Lights in the Darkness
Some years ago, my good friend Barbara was dying of leukemia. The eve of my 19th birthday found my brothers helping me to construct a small wooden frame of a star. We painted it black, and wrapped Christmas lights around it. Strapping it to the roof of mom’s tiny blue Toyota Tercel the next day, I opened birthday presents in the car as we drove out to her home. As we set it up in her front yard, I saw her as she stood at her front door, too sick to visit anyone, a ghostly skeleton, tears running down her face in thanks – or maybe that was me crying. The little star stood in the yard, shining out into the very real darkness that was an overcast noontime on that December day. I’ll always treasure the visit I had with her during her brief remission several months later, and a few before she died. She told me how much the star had meant – those lights, shining.
Two years later, a few days after my grandfather had passed, I sat looking at the lights on the family Christmas tree, shining out with such hope in that bleak winter night. And then just last year, I stared with a similar intensity at a small menorah the night of the Sandy Hook massacre.
Like small fragments of a lost sun, the lights kept on shining through the dark, promising a return to brighter times, and offering a life raft through the dark waters of the present.
The Kindness Exchange
I’m working on an idea, and I’d love to hear your input. Let’s make it rock!
The idea is simple, and akin to a “pay it forward” action. You do something nice for someone. You post it online, and, if possible, tag it with the hashtag #KindnessExchange. For example: “@DontJoshMe: Just paid for a senior citizen’s coffee. #KindnessExchange”
The recipient could get a small card explaining what just happened, encouraging them to do the same thing. The actions can be as simple as opening a door, or as grand as creating a homemade present for someone. Money isn’t a factor, as it’s often tight for many people (including myself) this time of year. It’s the action that counts!
I’ll be collecting the posts on social media, writing them down on small slips of paper, and putting them on a special holiday tree that will stay lit through the season – preferably in my front yard. It will be like a beacon in the darkness, and a gathering place for the kindness of the world. We often think that our kind actions don’t matter, but that couldn’t be farther from the truth. And now, they’ll be all in one place, shining through the night. As the reports of the actions arrive from all corners of the globe, they’ll all go on the tree, gathering, gathering…so many lights in the darkness.

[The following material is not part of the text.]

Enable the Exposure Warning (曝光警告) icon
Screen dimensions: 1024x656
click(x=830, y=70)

So, what about the music? I’ll be playing my guitar in hospitals, cancer centers, subways, nursing homes, schools, and any place that needs music during this project. I’ll be telling folks about it, getting them on board, and bringing a bit of rock ‘n roll to brighten the days for everyone. That will be one of the ways that I bring light with me. I’ll also be encouraging other musicians to join me in concert for double the fun!

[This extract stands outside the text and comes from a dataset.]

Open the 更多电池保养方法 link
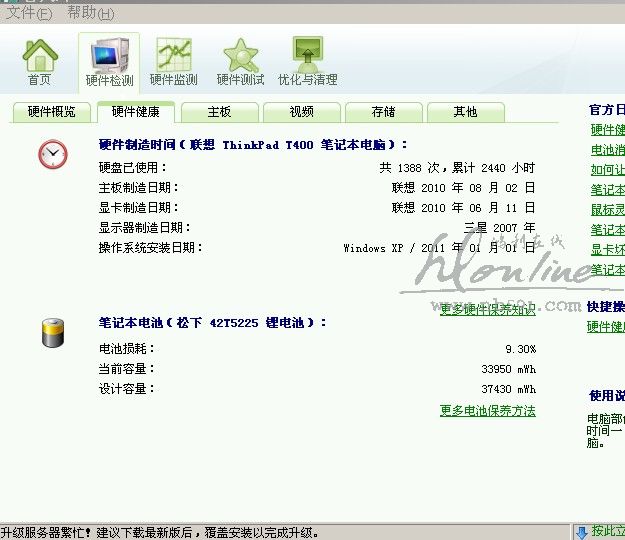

So, this is a work in progress. Want to see the tour come to your city? Let me know! Have a great idea to make it more effective? Drop me an email! Have a sponsorship partner suggestion? I’ll call you! Any ideas are most welcome and gratefully accepted, no matter how small.
The idea of using music as a force for good is very exciting to me, and I hope you can join in on this project. And by the way – if, like me, holidays have been hard for you on occasion, I encourage you all the more to join in. I think it’s like what Clarence taught us from It’s a Wonderful Life – sometimes the best ways to save ourselves is to save others.
Please, let’s talk! The best way to reach me is firstname.lastname@example.org, or Tweet @dontjoshme
I’m looking forward to hearing from you!
So, what was that cosmic message from The Simpsons? Well, Moe tried to hang himself. His buddies saved him. He cleaned up his life a bit, eventually went back to his old ways, but smiled at the noose, saying “Not today, old friend. The holidays are just around the corner.”
Let’s change that narrative. Let’s get those lights shining. Let’s save some lives. I’ll see you out there on the road.